The number of COVID-19 cases in the latest Melbourne outbreak has risen to 35, with another five positive results recorded from 56,000 tests on Friday.
Authorities believe the B1617 strain of the virus, which has been detected in the latest Melbourne outbreak, could be 50 per cent more transmissible than other variants of COVID-19.
But in better news, Victoria and NSW have both seen large numbers of vaccines administered.

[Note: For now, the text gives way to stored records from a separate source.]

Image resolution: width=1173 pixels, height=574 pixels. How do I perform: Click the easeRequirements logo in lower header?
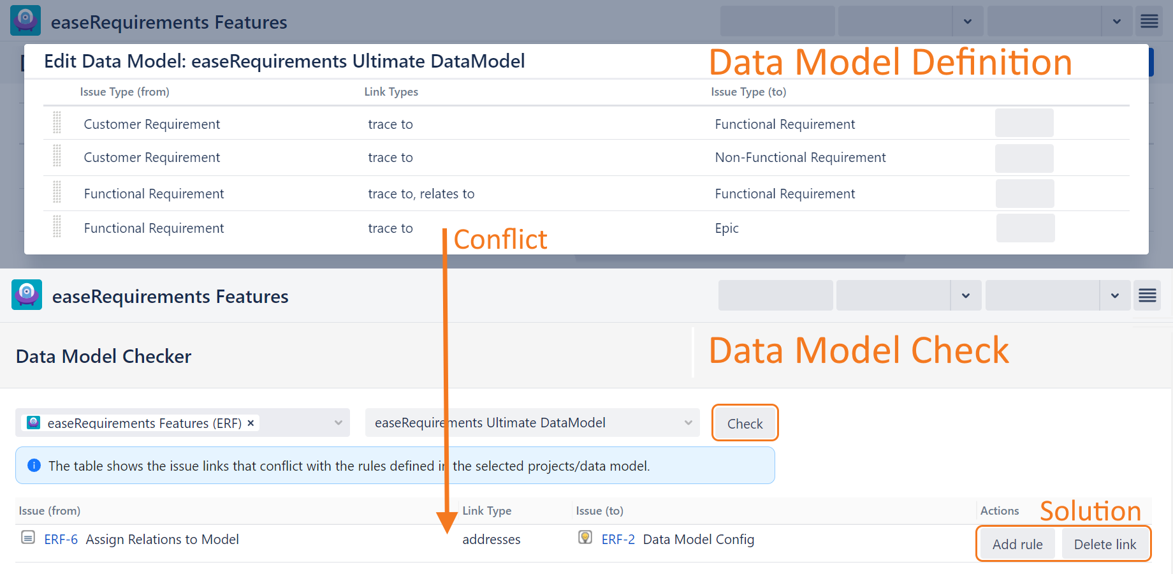pos(27,295)
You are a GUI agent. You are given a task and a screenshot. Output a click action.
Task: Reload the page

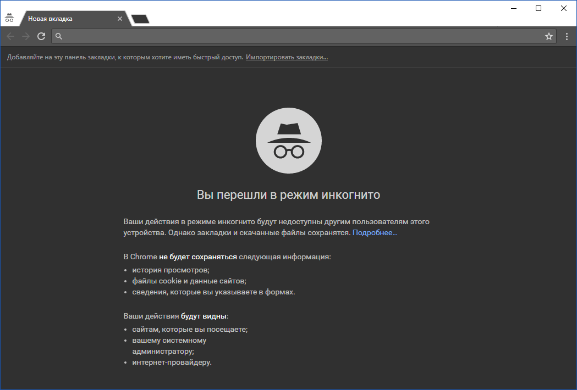click(41, 36)
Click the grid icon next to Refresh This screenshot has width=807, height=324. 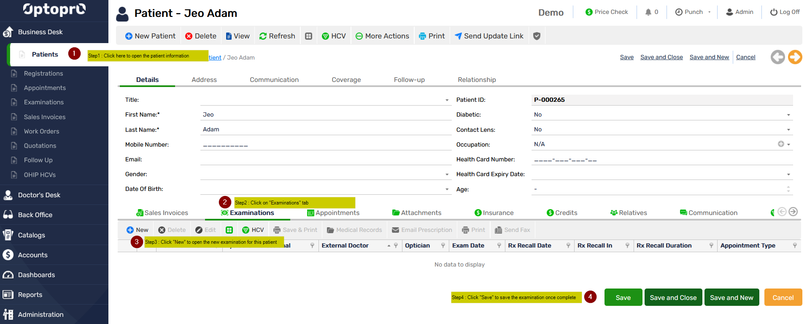308,36
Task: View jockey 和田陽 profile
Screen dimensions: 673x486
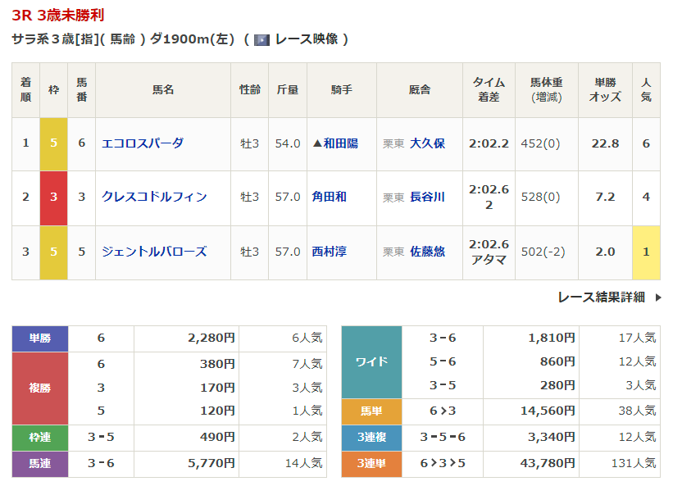Action: [340, 143]
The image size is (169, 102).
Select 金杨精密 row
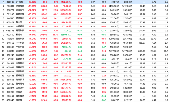tap(85, 27)
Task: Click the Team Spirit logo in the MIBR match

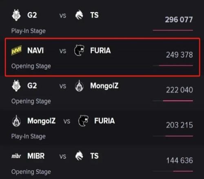Action: click(x=79, y=155)
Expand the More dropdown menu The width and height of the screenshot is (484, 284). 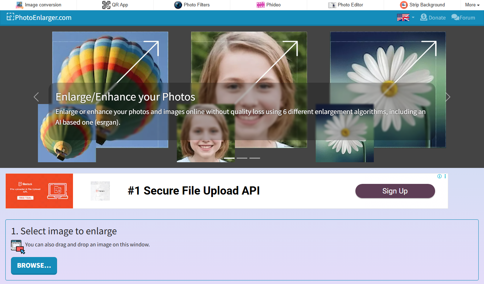point(472,5)
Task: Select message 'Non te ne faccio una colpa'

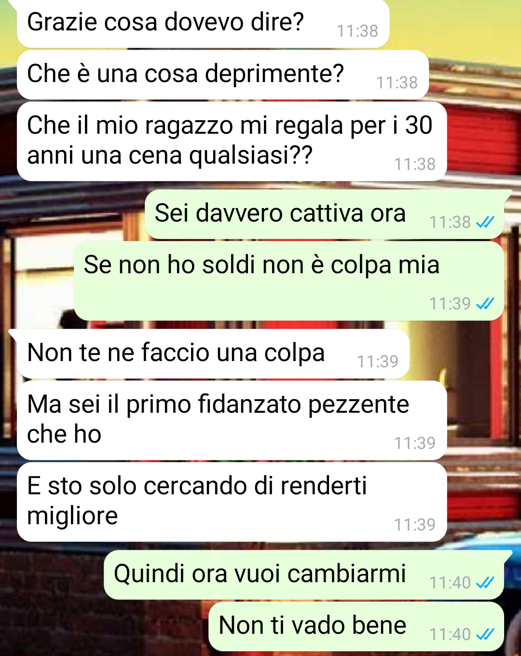Action: click(x=213, y=354)
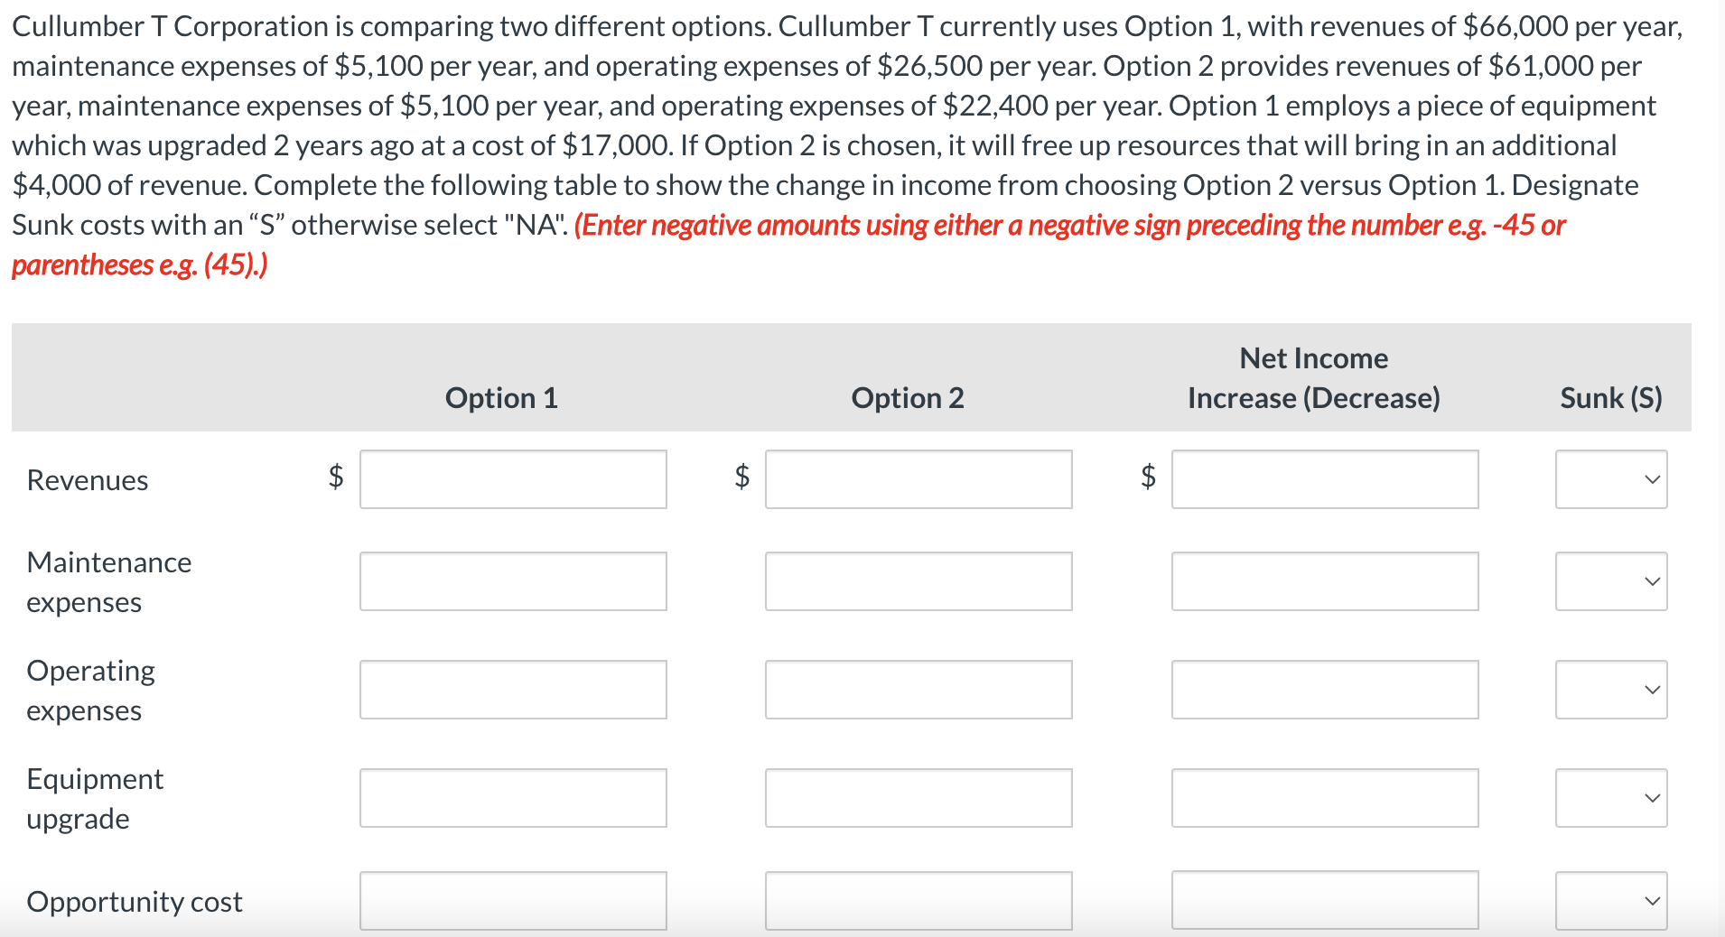Screen dimensions: 1725x937
Task: Click the Option 1 Operating expenses field
Action: (512, 690)
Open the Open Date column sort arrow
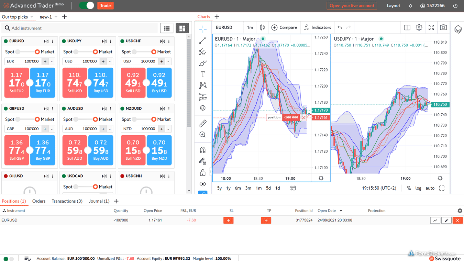This screenshot has width=464, height=261. click(341, 211)
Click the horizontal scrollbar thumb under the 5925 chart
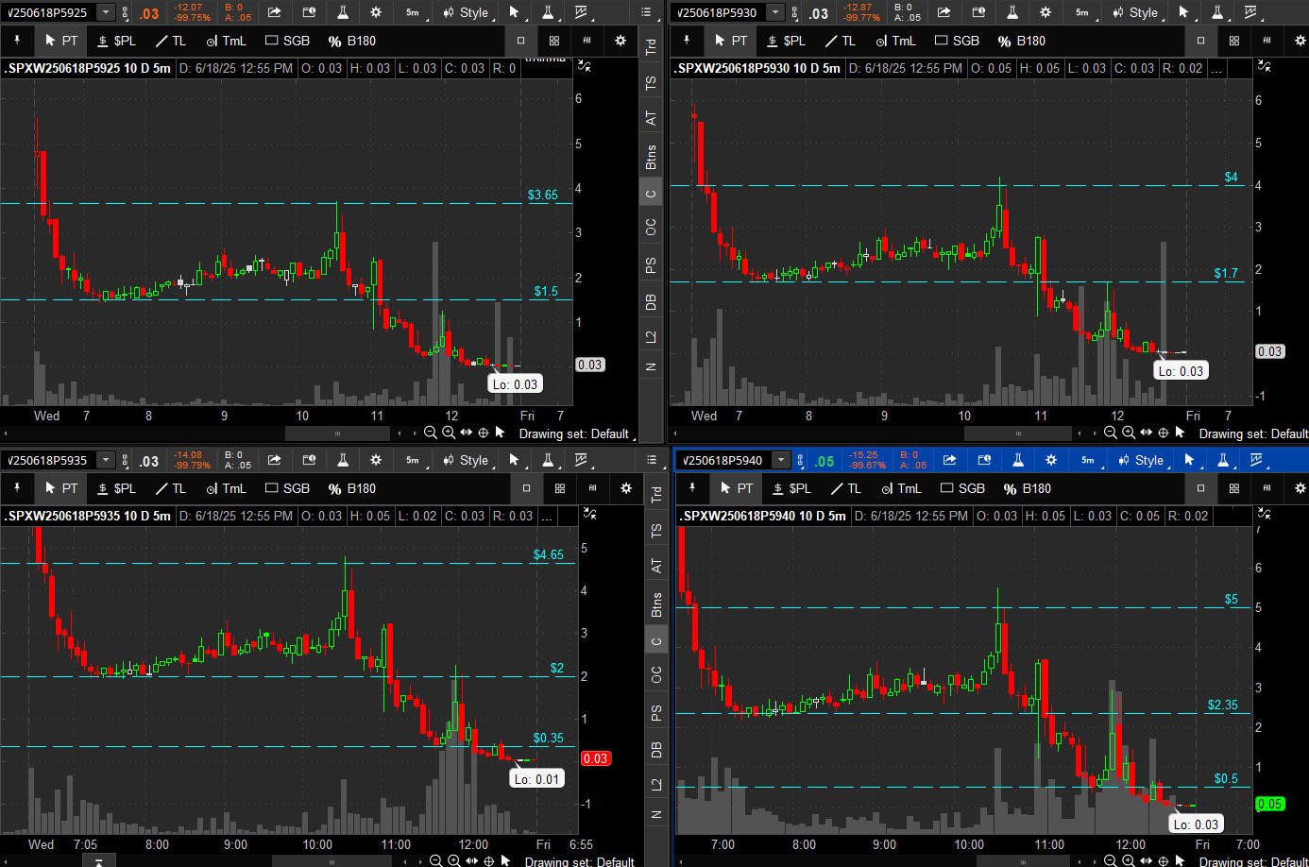This screenshot has height=867, width=1309. (x=337, y=434)
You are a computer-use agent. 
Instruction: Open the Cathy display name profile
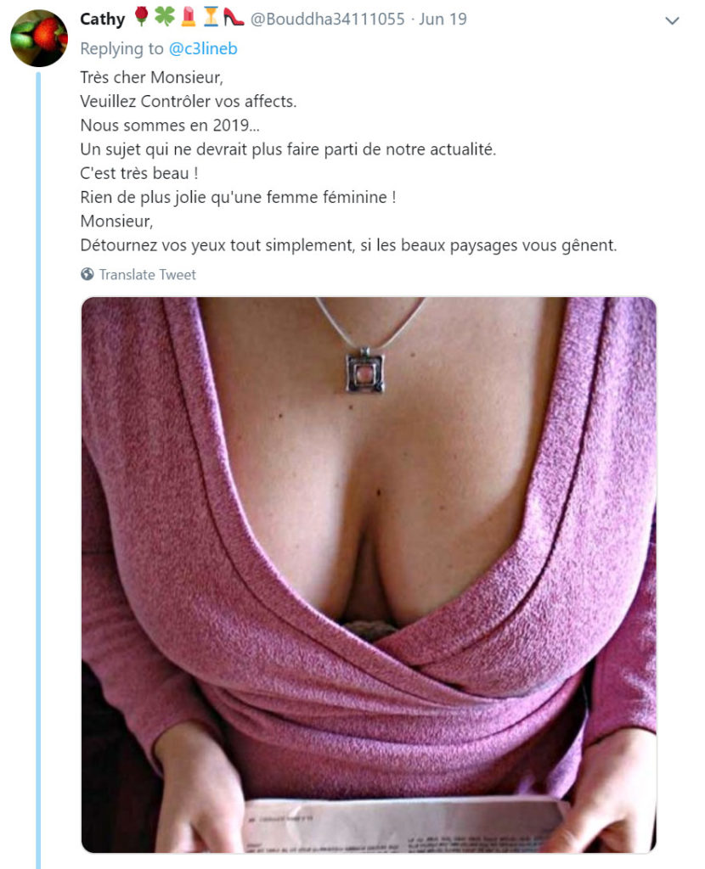pos(103,19)
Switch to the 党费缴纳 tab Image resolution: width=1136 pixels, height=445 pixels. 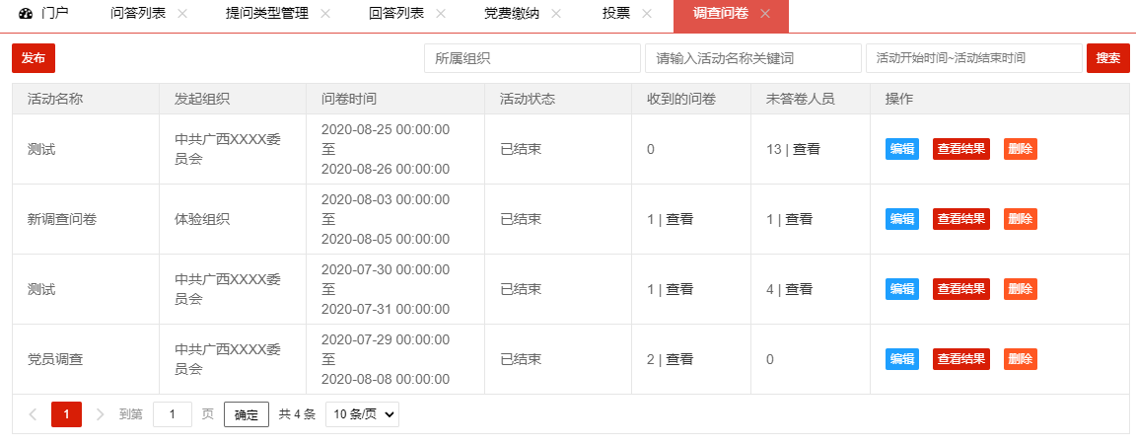coord(511,14)

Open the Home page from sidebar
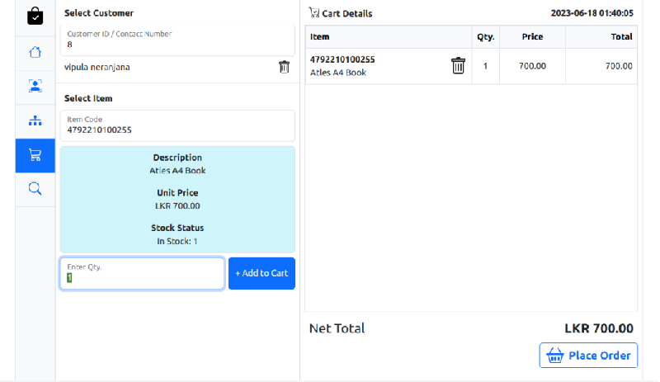tap(35, 52)
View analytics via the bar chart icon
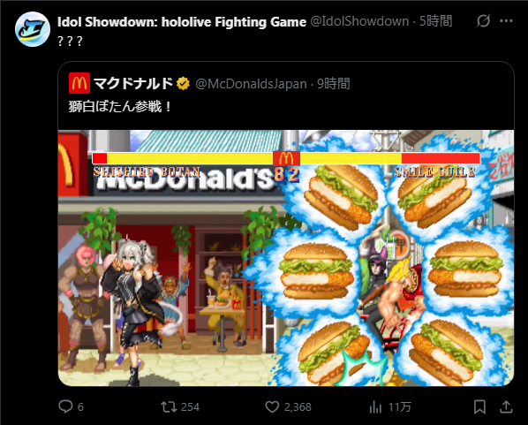Screen dimensions: 528x425 click(x=375, y=406)
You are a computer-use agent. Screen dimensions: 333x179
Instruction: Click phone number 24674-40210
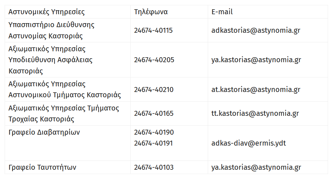click(154, 90)
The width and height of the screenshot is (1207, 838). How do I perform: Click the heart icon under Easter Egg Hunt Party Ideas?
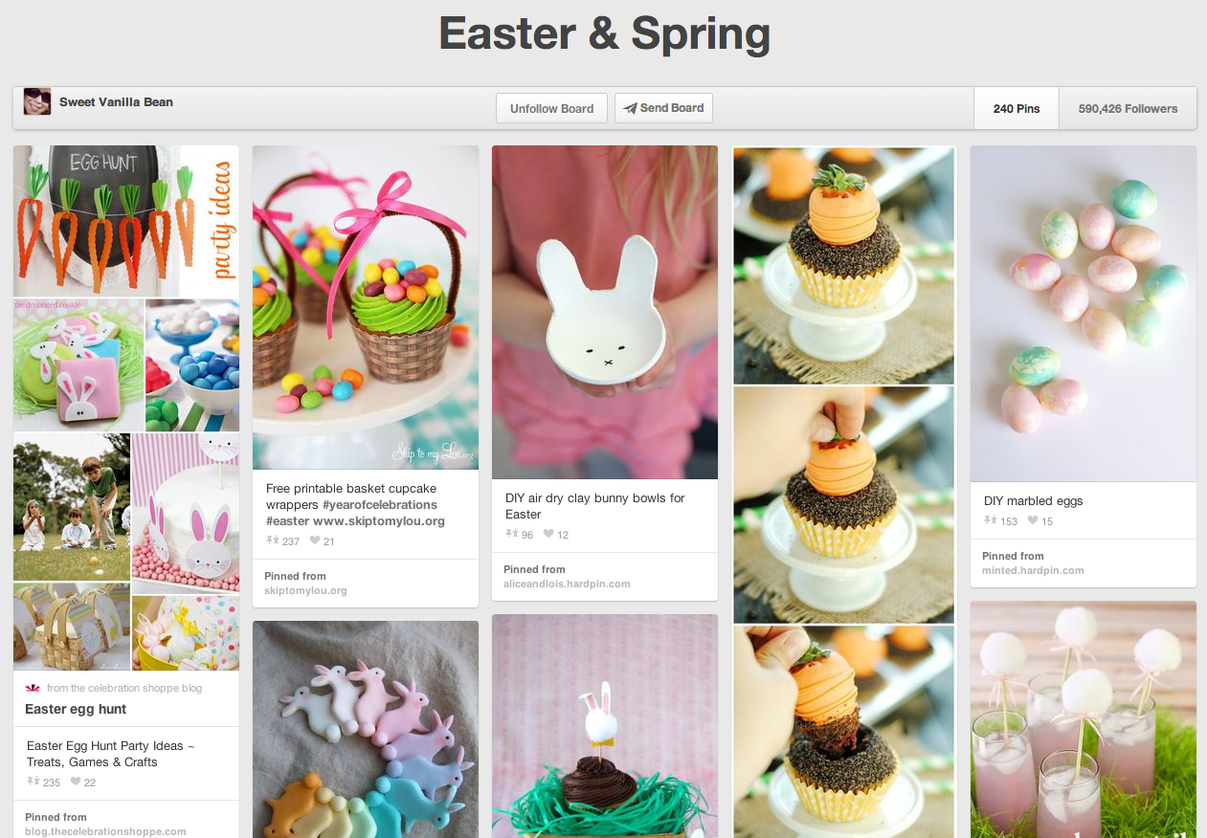coord(76,782)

More than 21,000 people received a Covid jab in Victoria in the 24 hours to Saturday morning.
NSW also administered its highest number of vaccines in one day, with more than 14,000 people getting a jab, 5357 of whom received it at the Sydney Olympic Park mass vaccine hub.
More than 1.8 billion COVID-19 vaccines have been administered globally.
Health Minister Greg Hunt on Friday said avoiding the "lottery of death" should be enough to motivate Australians to get vaccinated against COVID-19.
"The number one reason to be vaccinated is it can save your life and the life of your family and friends," Mr Hunt said, before pushing back against claims the federal government had given the impression the vaccine rollout was not a rush thereby slowing down uptake.
Meanwhile, Prime Minister Scott Morrison is in New Zealand this weekend, where he will hold bilateral talks with his counterpart Jacinda Arden.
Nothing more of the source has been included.